Frequently, second-marriage families don't do a premarital agreement.  Maybe they didn't have much in assets when they got married or maybe they just didn't think about it when love is in the air.  "Post marital" agreements are not valid in Iowa so you won't be able to visit this topic down the road once you are hitched.  So now what?

We now have another option under the Iowa Code:  The "Post Nuptial Trust". 

Let's say you (1) you have a second marriage situation; (2) you don't have a premarital agreement; and (3) you have some property that you want to make sure it goes to your children (e.g., you inherited the family farm).  With proper...and careful...planning by a knowledgeable trusts and estates attorney, we can legally draft documents to allow you to transfer that property to your children without the concern of the spousal share election "re-routing" where that property ends up after your demise.

Sunday, March 20, 2016

Gaining--Not Losing Power--With Immediate Power of Attorney Authority in Iowa

A financial advisor recently reached out to me regarding the impact of a Power of Attorney document concerning financial matters.  In particular, the question was whether the person signing the document (the "principal") loses any power or authority once they sign the POA document. 
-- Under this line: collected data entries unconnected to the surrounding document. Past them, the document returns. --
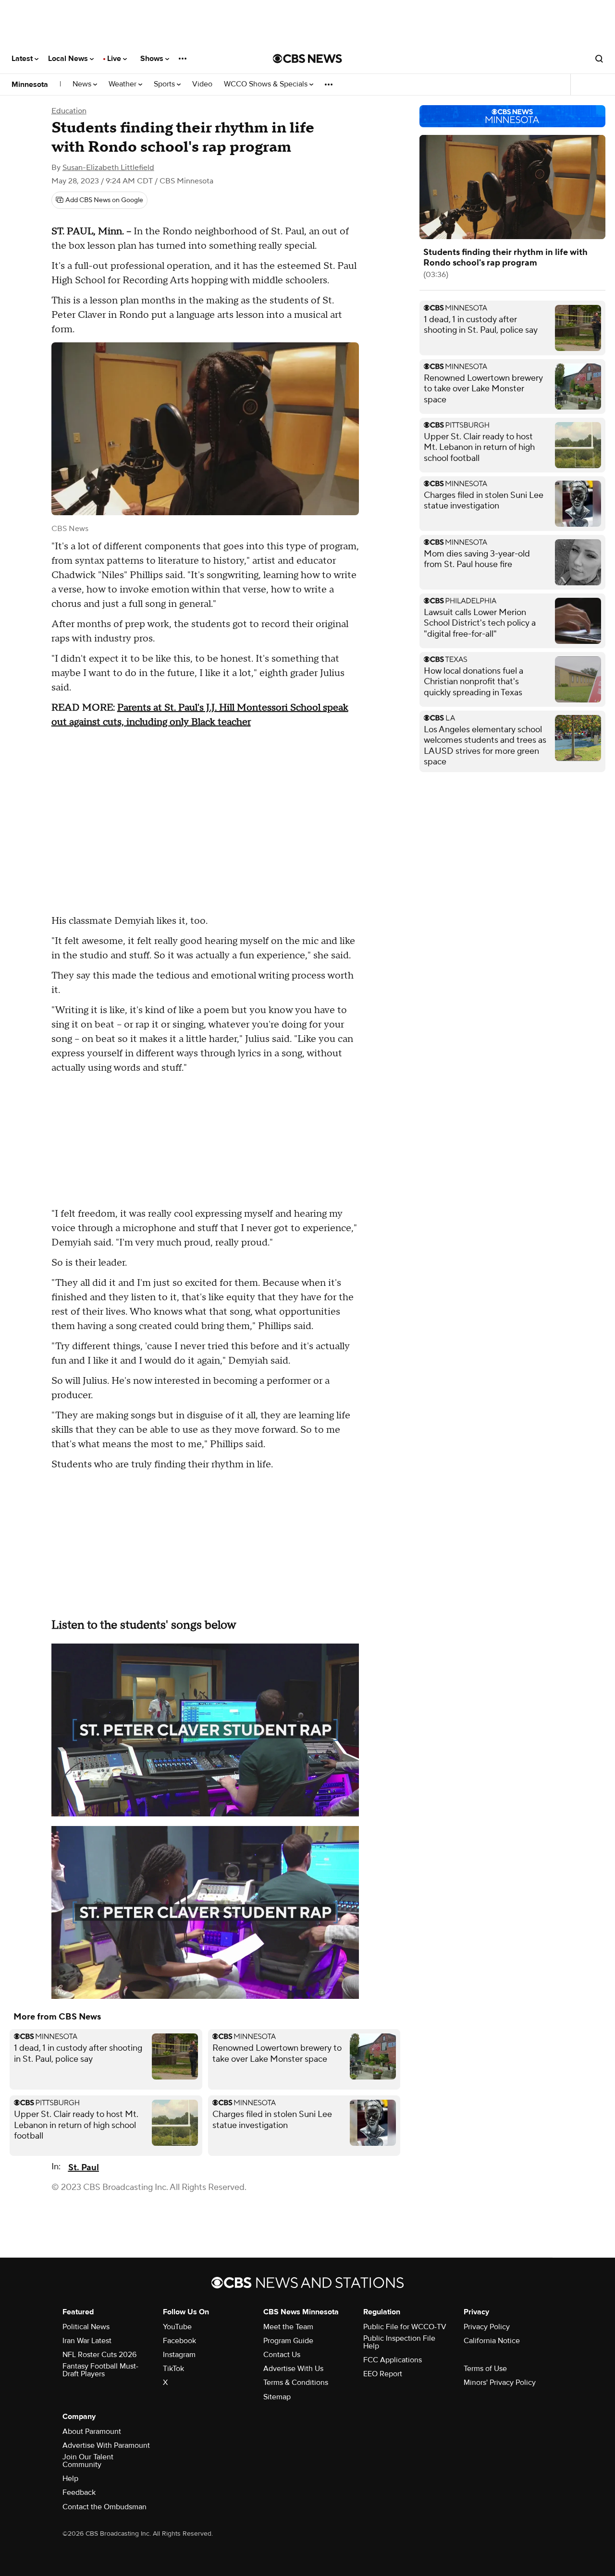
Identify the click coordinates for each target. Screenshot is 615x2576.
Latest (23, 58)
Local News (69, 58)
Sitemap (277, 2397)
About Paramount (91, 2431)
As a reminder, the default rule (and recommended direction in my opinion) is that the agent's power is immediate upon signing.  In other words, it is not necessary to wait until the principal is incapacitated before there is authority for the agent to be able to act on behalf of the principal.

So the question is: "Once the principal signs the POA for an immediate power, does that principal lose any power/authority?"  Quick answer: No.

The POA document in this scenario simply adds another individual as an authorized party to deal with accounts or other financial interests.  Thus, the principal can continue to operate as normal.  The principal also has the ability to remove the agent at any time and notify any third-parties that the agent's authority has been terminated.